After owning the Toronto Sketch Festival late last year, where they won “Best of the Fest” and a gig at Toronto’s famous Second City comedy club, local sketch comedy troupe The Dance Party of Newfoundland have already—with full force—plunged elbow deep into 2008.
Elling Lien reached the guys by phone as they were resting up for their last night of a great weekend run in Toronto. (Because Dave couldn’t figure out how to use speakerphone on his new cell, they passed the phone around.)
They’ll be returning home for a series of shows at the LSPU Hall from February 21-March 2.
(Jonny Harris, Dave Sullivan, Phil Churchill, & Steve Cochrane)
Hey, how have the shows in Toronto been going?
Dave: They’ve been going great. We opened during a snow storm in Toronto, though, so the audiences were low that night, but they were still really good and supportive and great. I mean they called us out three times at the end. It was wicked. I think it’s the first time that’s ever happened. Three times is the biggest number of times we’ve had to wheel ourselves out there.
And the last two nights have been sold out and we’re hoping for a sell-out tonight.
You guys have been quite the media darlings for this run, haven’t you?
Dave: Yeah, it’s been strange. Pretty odd. Toronto has really sort of embraced us and given us lots of attention with articles in both Now and Eye Weekly in the past few weeks. I tried to weasel our way into the Toronto Star last night but I think I just offended them.
[To the guys in the background:] By the way guys, I fucked up getting us in The Star!
[Guys:] Good job!
Dave: I don’t know. I guess she just came to see the show… Basically, I accosted her and tried to get her to write something. I told her that my mother was sick and she wanted an article so she could see it in the paper.
You’ll have to make some news, do something really controversial to get into The Star.

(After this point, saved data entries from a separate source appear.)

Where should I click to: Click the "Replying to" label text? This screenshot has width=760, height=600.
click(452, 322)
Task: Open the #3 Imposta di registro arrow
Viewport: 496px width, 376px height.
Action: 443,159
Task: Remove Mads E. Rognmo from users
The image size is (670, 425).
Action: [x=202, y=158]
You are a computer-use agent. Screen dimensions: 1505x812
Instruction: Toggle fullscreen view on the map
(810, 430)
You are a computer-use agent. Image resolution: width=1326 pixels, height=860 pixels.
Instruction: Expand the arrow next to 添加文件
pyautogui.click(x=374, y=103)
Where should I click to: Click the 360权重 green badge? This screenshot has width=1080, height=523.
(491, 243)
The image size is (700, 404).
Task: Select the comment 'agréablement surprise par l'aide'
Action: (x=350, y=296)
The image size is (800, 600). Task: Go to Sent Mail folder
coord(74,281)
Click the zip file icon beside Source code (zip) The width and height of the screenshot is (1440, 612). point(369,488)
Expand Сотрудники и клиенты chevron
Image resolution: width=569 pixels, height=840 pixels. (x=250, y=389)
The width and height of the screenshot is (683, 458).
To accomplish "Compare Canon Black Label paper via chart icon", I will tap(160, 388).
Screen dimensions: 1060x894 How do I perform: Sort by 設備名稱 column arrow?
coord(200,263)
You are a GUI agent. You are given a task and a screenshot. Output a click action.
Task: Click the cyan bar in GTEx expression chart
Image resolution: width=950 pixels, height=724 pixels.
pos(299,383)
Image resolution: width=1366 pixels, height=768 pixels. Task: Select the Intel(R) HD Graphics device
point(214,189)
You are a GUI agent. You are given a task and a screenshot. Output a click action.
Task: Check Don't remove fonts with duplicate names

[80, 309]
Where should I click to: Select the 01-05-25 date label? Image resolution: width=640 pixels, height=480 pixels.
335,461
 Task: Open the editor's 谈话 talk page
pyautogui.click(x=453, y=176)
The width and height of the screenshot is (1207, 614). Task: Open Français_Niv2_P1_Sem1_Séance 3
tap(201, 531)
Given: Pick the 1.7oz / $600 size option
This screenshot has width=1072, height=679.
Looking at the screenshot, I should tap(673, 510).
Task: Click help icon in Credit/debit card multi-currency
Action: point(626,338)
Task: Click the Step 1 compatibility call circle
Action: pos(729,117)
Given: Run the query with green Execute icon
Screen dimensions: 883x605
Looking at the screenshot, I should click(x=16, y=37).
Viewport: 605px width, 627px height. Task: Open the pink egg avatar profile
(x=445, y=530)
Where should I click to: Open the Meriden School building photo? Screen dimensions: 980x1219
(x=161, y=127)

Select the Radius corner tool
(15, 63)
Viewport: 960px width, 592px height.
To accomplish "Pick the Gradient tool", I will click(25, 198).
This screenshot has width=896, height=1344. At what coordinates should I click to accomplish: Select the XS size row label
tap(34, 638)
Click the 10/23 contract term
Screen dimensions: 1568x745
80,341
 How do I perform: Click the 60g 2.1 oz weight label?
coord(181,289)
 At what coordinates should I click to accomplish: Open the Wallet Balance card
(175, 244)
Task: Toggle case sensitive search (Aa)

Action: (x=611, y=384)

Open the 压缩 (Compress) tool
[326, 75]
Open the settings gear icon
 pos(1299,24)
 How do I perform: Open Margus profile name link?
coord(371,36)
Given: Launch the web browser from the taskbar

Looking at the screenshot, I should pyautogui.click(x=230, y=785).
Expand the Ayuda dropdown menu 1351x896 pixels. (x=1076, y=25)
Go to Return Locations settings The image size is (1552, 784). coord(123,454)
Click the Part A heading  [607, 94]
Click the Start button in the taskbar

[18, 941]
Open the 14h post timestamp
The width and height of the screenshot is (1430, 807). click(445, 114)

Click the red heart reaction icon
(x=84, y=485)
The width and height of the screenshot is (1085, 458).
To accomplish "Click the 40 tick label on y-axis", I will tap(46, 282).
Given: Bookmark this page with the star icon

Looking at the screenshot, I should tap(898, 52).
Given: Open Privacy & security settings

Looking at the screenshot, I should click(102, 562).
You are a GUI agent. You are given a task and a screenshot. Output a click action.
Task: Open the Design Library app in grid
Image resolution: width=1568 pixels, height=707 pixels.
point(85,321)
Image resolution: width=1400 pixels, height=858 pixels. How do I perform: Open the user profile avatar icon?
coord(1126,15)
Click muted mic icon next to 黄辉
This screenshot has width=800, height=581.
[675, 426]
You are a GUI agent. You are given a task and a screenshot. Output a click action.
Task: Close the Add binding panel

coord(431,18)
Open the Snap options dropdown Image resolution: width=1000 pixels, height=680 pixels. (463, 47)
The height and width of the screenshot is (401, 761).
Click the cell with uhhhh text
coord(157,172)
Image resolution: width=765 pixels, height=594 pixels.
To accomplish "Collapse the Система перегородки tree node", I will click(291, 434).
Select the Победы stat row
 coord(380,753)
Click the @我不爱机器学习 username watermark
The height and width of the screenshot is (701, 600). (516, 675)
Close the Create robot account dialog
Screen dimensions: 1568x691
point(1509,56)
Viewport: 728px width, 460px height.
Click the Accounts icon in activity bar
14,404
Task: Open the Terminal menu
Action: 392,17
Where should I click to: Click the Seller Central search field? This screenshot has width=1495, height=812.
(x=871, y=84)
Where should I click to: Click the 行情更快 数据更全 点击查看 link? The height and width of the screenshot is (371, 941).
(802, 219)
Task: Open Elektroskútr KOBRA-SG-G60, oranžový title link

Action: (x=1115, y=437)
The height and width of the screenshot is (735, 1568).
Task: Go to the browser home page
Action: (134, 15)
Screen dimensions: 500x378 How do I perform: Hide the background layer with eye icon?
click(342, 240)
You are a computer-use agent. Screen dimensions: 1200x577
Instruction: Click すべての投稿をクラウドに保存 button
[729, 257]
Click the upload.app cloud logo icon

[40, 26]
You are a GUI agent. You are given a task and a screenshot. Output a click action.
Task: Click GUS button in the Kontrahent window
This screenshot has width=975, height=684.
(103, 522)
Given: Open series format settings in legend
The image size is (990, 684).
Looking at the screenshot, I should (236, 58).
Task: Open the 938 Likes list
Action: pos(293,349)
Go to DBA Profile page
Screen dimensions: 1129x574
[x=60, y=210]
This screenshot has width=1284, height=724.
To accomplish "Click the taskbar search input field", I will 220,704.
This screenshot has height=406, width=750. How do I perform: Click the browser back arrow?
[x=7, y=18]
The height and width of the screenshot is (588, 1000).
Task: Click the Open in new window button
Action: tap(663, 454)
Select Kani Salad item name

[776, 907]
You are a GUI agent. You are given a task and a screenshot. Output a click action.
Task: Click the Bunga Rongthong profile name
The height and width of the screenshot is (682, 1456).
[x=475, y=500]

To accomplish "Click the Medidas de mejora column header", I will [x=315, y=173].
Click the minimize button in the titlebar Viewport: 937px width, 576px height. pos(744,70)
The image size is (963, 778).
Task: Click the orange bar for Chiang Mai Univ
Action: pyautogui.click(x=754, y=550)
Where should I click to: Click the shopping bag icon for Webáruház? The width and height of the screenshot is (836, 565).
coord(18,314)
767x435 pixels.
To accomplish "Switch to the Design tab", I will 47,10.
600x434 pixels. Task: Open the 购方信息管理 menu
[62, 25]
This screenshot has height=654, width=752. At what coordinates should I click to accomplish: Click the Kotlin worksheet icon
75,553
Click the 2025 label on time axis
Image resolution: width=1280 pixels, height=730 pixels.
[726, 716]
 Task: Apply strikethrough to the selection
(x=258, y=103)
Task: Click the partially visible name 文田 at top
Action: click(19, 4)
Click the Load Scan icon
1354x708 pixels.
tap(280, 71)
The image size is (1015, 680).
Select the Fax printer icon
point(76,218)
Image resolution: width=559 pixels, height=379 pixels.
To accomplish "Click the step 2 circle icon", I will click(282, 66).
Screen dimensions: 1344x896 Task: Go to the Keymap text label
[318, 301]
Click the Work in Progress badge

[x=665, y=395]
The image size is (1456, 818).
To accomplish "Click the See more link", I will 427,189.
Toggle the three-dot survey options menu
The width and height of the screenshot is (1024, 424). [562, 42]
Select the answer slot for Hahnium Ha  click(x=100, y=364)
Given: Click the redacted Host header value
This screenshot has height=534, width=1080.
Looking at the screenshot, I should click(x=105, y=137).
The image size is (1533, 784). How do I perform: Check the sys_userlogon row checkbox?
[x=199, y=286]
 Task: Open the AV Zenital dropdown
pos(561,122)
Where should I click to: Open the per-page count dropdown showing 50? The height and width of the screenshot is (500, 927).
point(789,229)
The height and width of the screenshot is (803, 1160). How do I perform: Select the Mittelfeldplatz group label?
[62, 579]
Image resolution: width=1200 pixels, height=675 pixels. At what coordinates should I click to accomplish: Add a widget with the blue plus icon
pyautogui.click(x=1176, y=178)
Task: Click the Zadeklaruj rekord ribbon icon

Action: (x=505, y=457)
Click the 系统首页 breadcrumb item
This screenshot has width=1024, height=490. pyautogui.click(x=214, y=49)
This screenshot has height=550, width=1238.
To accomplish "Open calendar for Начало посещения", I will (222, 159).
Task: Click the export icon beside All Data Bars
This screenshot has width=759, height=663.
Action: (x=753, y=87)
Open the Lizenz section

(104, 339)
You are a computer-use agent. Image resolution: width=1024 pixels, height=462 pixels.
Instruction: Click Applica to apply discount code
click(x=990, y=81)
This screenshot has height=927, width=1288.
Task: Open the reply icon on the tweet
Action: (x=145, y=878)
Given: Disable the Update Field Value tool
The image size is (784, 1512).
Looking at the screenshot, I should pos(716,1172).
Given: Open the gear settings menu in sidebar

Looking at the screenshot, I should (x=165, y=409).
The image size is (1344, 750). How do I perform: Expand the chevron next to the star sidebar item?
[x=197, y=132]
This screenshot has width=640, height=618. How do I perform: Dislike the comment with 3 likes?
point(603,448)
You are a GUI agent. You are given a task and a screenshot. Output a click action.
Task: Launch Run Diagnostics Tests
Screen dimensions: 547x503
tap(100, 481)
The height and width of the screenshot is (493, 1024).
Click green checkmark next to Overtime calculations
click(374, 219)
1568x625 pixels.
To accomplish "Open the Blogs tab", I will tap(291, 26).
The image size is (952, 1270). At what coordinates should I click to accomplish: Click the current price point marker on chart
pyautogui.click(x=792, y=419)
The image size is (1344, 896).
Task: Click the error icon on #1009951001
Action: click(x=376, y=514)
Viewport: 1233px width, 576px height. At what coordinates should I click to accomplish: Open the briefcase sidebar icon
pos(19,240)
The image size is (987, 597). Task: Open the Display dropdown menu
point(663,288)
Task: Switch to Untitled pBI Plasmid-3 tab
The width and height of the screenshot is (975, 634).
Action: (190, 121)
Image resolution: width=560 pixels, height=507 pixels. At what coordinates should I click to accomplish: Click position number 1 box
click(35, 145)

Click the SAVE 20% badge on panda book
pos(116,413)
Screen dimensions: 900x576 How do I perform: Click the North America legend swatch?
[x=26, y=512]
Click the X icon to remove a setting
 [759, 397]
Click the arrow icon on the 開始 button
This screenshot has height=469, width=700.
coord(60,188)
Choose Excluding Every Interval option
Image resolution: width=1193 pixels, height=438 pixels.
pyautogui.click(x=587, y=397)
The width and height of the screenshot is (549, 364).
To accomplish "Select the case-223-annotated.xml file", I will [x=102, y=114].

Dave: We try, but it doesn’t seem to be controversial enough. We’ve got one more night here so anything could happen tonight really.
Any stand-out shows?
Dave: Last night the audience was absolutely insane. They were screaming throughout the show. There were a few women in the back who were just yelling. We’d say a punch line and they’d go eyyaaahhh! like it was a Martin Lawrence comedy act or something. People were going cra-ay-zy. And we didn’t know anyone in the audience last night. Maybe three or four people. And there was this contingent of people who were just yelling and screaming. They were yelling the punch lines back at us. It was crazy. They were totally interactive.
Did they get unruly at any point?
Dave: Sort of. But not in a bad way. It was the first time we’d encountered that kind of enthusiasm and it took a little while to adjust, right? Because the danger is: you let the show go and the audience takes control of it. Then you’re really screwed. Basically the whole night was a fight to keep the control of the show in our hands rather than let the audience have it completely. If we let them have it things would go on forever.
About the media attention in Toronto: Why do you think they’re paying so much attention to you right now?
Dave: I don’t know. I’m going to get somebody else to answer that. Phil!
Hello, how are you?
Phil: I’m good, how are you?
Not bad. I wanted to ask about the coverage in Eye Weekly and Now magazine… I was asking Dave why the group is getting so much of that attention now.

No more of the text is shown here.